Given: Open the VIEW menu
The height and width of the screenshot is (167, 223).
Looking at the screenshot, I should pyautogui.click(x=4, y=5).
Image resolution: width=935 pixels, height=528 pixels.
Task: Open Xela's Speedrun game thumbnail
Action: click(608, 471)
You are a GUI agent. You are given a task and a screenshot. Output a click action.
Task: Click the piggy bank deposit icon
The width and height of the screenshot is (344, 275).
==
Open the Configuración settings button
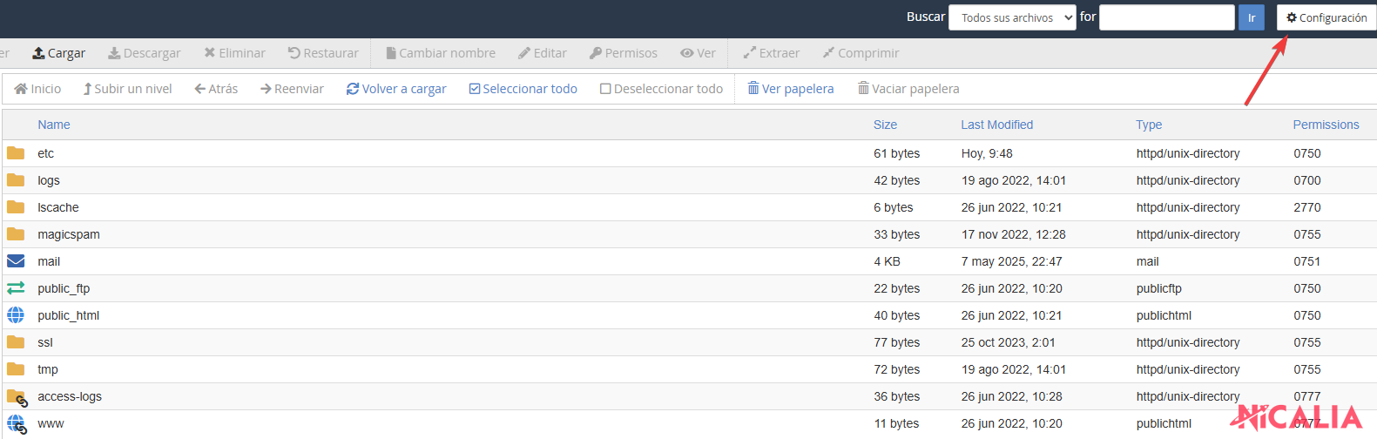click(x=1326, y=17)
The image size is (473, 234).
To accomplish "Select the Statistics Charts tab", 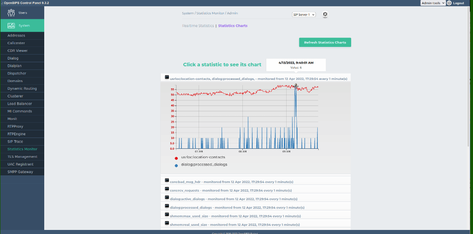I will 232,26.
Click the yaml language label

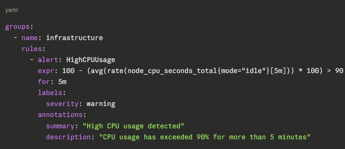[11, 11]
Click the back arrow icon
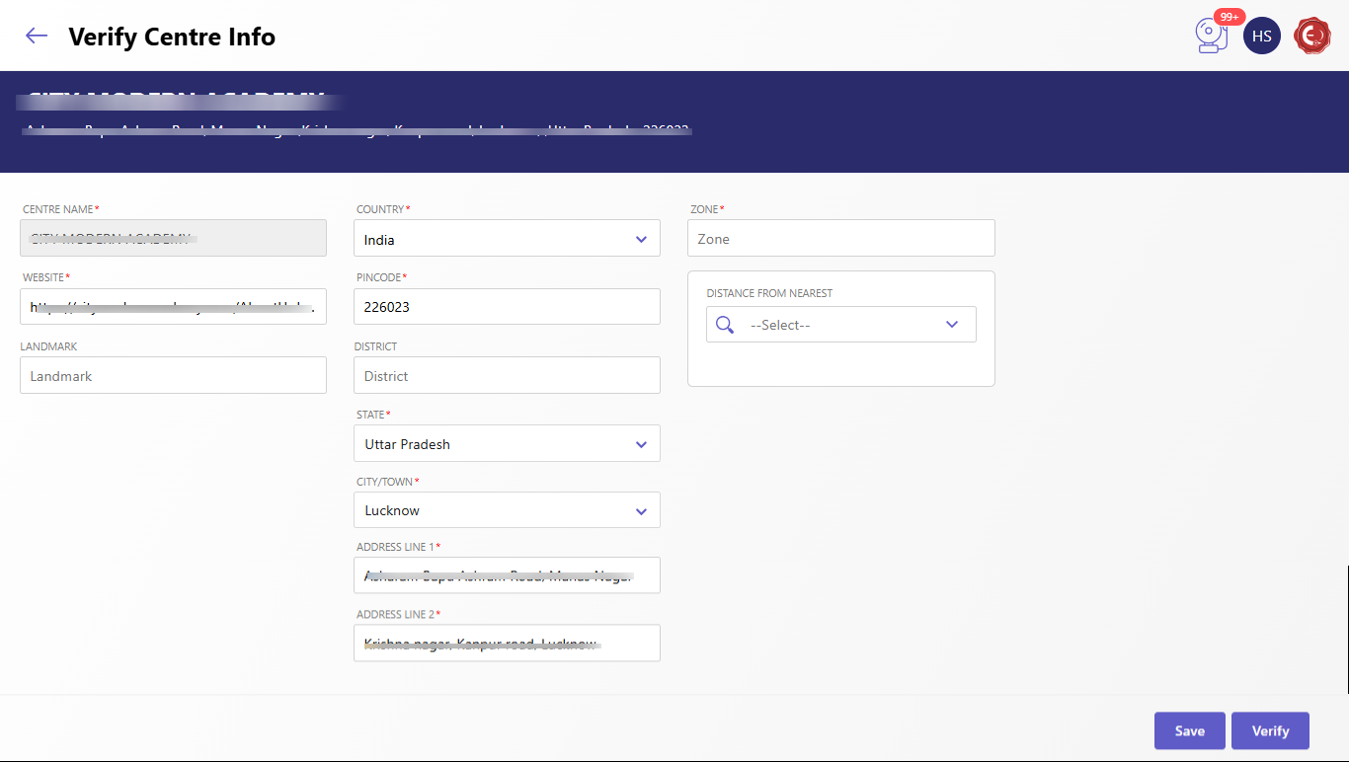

• The problem:
Give the count of lines in the listing above that hold the word "icon", and say nothing else.

• Answer:
2